● **BRIEF**
When you write the records again, keep every line exactly as it was.

● **DATA RECORDS**
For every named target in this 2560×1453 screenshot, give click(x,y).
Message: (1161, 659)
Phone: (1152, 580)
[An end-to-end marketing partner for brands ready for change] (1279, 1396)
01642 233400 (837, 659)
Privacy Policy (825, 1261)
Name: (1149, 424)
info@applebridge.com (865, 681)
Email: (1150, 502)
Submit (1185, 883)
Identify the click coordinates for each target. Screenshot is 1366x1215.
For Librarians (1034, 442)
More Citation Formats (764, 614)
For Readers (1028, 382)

● **SOLVED PROBLEM**
For every named target in this 2560×1453 screenshot, give click(x,y).
Message: (1161, 659)
Phone: (1152, 580)
[An end-to-end marketing partner for brands ready for change] (1279, 1396)
01642 233400 (837, 659)
Privacy Policy (825, 1261)
Name: (1149, 424)
info@applebridge.com (865, 681)
Email: (1150, 502)
Submit (1185, 883)
Identify the click coordinates for each target. Screenshot is 1366x1215.
For Librarians (1034, 442)
More Citation Formats (764, 614)
For Readers (1028, 382)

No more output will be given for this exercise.